Data below:
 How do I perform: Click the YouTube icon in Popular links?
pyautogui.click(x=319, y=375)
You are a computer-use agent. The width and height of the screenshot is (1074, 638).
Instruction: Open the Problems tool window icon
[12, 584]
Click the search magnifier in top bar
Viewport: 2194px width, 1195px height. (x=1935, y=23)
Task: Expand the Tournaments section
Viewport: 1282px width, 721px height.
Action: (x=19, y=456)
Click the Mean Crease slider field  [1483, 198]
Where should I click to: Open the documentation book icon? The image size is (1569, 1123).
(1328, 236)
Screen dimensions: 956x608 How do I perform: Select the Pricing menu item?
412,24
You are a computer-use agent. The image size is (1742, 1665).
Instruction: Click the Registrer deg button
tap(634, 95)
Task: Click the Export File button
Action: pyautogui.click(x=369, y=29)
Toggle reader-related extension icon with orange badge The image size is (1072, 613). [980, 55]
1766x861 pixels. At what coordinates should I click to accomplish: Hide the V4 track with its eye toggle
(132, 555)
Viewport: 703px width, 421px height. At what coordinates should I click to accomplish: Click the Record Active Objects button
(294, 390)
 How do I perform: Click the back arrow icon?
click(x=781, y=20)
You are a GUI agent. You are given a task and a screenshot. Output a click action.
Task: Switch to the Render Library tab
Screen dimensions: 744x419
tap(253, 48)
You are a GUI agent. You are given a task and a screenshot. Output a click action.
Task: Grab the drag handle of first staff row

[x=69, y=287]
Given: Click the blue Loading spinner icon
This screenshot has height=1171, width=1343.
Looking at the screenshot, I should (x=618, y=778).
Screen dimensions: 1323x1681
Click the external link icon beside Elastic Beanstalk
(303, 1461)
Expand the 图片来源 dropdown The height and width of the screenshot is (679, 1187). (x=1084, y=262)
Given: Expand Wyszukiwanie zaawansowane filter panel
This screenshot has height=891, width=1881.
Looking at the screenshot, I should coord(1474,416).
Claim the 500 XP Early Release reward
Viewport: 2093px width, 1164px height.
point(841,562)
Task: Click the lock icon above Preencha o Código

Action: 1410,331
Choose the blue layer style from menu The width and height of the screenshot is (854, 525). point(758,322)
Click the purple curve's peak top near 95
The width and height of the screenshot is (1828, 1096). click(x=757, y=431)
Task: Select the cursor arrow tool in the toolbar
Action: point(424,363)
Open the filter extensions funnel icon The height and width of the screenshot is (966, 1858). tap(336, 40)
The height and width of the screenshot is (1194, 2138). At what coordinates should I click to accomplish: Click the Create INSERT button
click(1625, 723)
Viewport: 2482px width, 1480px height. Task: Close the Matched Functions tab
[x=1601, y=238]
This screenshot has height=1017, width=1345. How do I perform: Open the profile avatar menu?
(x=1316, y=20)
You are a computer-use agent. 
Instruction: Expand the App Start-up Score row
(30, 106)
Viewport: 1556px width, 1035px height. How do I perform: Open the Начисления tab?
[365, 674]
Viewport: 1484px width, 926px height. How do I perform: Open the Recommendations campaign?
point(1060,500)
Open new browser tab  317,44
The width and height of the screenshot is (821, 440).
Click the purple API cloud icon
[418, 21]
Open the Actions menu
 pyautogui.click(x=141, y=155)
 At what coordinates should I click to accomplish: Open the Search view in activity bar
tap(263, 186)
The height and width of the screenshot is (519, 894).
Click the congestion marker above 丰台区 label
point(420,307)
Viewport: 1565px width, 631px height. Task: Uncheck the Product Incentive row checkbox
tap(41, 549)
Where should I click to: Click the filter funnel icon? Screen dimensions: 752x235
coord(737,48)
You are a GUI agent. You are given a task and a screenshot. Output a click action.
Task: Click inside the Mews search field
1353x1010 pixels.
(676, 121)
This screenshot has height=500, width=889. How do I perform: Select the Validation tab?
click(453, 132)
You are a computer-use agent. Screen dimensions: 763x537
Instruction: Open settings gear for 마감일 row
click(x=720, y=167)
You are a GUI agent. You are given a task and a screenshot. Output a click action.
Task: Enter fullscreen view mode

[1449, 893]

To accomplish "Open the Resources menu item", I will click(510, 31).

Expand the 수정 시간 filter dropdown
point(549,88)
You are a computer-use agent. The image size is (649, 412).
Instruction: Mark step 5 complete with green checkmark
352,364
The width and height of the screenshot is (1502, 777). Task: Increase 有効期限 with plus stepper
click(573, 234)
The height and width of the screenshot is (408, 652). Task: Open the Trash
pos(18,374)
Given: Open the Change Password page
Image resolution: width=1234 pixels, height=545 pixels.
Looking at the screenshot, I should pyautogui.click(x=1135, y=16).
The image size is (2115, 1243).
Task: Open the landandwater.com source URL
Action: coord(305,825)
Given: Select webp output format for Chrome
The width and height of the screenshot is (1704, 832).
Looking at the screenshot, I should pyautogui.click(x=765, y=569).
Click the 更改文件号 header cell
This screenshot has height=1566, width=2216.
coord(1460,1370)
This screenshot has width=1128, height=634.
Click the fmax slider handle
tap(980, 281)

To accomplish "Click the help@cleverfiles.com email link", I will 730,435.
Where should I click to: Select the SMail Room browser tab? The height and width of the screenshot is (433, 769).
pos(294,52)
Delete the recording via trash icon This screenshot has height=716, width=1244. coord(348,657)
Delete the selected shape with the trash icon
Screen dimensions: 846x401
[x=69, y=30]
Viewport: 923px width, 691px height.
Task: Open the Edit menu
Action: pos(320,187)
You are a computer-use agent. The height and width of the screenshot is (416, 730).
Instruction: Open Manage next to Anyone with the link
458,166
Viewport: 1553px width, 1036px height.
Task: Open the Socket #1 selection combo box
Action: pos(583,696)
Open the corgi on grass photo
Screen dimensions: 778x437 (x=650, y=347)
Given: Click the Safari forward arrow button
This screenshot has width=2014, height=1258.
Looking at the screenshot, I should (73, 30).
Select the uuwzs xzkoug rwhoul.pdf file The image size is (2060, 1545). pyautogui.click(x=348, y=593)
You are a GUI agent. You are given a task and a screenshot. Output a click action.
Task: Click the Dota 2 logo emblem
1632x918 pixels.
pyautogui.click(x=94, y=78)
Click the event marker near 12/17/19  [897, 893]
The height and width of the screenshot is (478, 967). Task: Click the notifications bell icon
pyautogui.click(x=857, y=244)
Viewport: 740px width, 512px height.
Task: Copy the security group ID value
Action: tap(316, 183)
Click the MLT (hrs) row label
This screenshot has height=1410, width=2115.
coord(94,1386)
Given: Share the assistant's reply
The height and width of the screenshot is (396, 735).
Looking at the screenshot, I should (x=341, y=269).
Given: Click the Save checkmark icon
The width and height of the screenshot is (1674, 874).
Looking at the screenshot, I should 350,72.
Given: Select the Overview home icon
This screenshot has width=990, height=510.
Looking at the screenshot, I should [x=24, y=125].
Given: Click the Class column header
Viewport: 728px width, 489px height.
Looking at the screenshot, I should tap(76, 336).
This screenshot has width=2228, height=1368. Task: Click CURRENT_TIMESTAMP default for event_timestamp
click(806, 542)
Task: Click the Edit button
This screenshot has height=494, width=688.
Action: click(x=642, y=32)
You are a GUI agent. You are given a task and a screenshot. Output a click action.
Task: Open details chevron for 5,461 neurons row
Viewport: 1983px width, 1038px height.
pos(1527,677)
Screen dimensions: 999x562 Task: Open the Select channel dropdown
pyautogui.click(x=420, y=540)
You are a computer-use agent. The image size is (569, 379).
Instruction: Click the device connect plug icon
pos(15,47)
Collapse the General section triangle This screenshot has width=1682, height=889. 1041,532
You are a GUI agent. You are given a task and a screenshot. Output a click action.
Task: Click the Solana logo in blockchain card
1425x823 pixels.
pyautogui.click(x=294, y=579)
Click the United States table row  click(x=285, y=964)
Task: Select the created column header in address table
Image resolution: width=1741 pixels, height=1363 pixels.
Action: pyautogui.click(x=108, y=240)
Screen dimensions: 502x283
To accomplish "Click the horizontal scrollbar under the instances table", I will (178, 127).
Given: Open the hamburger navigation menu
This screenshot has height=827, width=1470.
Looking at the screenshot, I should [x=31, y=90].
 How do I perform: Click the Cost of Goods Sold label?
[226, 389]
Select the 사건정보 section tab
End of Data.
**Exercise:** Across all the entries, count the lines that contain the string "column", and give that number without anything else.

**Reply:** 2